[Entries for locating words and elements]
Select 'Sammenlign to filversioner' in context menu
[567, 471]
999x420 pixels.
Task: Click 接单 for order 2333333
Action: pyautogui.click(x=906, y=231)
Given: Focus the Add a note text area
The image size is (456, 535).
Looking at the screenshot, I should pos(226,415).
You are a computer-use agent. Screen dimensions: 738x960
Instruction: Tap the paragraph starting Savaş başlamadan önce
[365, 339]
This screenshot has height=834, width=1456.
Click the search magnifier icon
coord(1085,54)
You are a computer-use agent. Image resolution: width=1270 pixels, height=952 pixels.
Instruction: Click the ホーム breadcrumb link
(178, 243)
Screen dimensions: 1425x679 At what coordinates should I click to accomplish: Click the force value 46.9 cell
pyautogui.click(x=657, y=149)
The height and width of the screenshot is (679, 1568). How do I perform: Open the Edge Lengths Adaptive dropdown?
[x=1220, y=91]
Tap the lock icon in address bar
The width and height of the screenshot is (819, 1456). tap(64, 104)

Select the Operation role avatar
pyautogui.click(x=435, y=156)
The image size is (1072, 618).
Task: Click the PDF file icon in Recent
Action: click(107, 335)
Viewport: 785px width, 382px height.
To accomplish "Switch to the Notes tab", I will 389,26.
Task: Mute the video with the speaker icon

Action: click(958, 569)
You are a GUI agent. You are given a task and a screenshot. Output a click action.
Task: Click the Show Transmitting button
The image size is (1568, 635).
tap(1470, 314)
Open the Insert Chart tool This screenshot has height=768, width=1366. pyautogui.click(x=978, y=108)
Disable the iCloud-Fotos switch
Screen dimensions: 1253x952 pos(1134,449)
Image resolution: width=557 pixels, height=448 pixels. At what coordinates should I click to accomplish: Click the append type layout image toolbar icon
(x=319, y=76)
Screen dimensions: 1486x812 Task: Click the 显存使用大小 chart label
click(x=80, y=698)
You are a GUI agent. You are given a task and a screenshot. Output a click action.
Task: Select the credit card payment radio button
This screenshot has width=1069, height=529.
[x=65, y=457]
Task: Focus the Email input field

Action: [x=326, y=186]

The request. Please output the part of the listing that opens with the line containing "You are a computer-use agent. Image" and runs through the end of the listing as a Markdown table with the columns Row and Line, skipping blank lines.

Output of the exercise.
| Row | Line |
|---|---|
| 1 | You are a computer-use agent. Image resolution: width=1270 pixels, height=952 pixels. |
| 2 | Instruction: Click the ホーム breadcrumb link |
| 3 | (178, 243) |
| 4 | Screen dimensions: 1425x679 At what coordinates should I click to accomplish: Click the force value 46.9 cell |
| 5 | pyautogui.click(x=657, y=149) |
| 6 | The height and width of the screenshot is (679, 1568). How do I perform: Open the Edge Lengths Adaptive dropdown? |
| 7 | [x=1220, y=91] |
| 8 | Tap the lock icon in address bar |
| 9 | The width and height of the screenshot is (819, 1456). tap(64, 104) |
| 10 | Select the Operation role avatar |
| 11 | pyautogui.click(x=435, y=156) |
| 12 | The image size is (1072, 618). |
| 13 | Task: Click the PDF file icon in Recent |
| 14 | Action: click(107, 335) |
| 15 | Viewport: 785px width, 382px height. |
| 16 | To accomplish "Switch to the Notes tab", I will 389,26. |
| 17 | Task: Mute the video with the speaker icon |
| 18 | Action: click(958, 569) |
| 19 | You are a GUI agent. You are given a task and a screenshot. Output a click action. |
| 20 | Task: Click the Show Transmitting button |
| 21 | The image size is (1568, 635). |
| 22 | tap(1470, 314) |
| 23 | Open the Insert Chart tool This screenshot has height=768, width=1366. pyautogui.click(x=978, y=108) |
| 24 | Disable the iCloud-Fotos switch |
| 25 | Screen dimensions: 1253x952 pos(1134,449) |
| 26 | Image resolution: width=557 pixels, height=448 pixels. At what coordinates should I click to accomplish: Click the append type layout image toolbar icon |
| 27 | (x=319, y=76) |
| 28 | Screen dimensions: 1486x812 Task: Click the 显存使用大小 chart label |
| 29 | click(x=80, y=698) |
| 30 | You are a GUI agent. You are given a task and a screenshot. Output a click action. |
| 31 | Task: Select the credit card payment radio button |
| 32 | This screenshot has width=1069, height=529. |
| 33 | [x=65, y=457] |
| 34 | Task: Focus the Email input field |
| 35 | Action: [x=326, y=186] |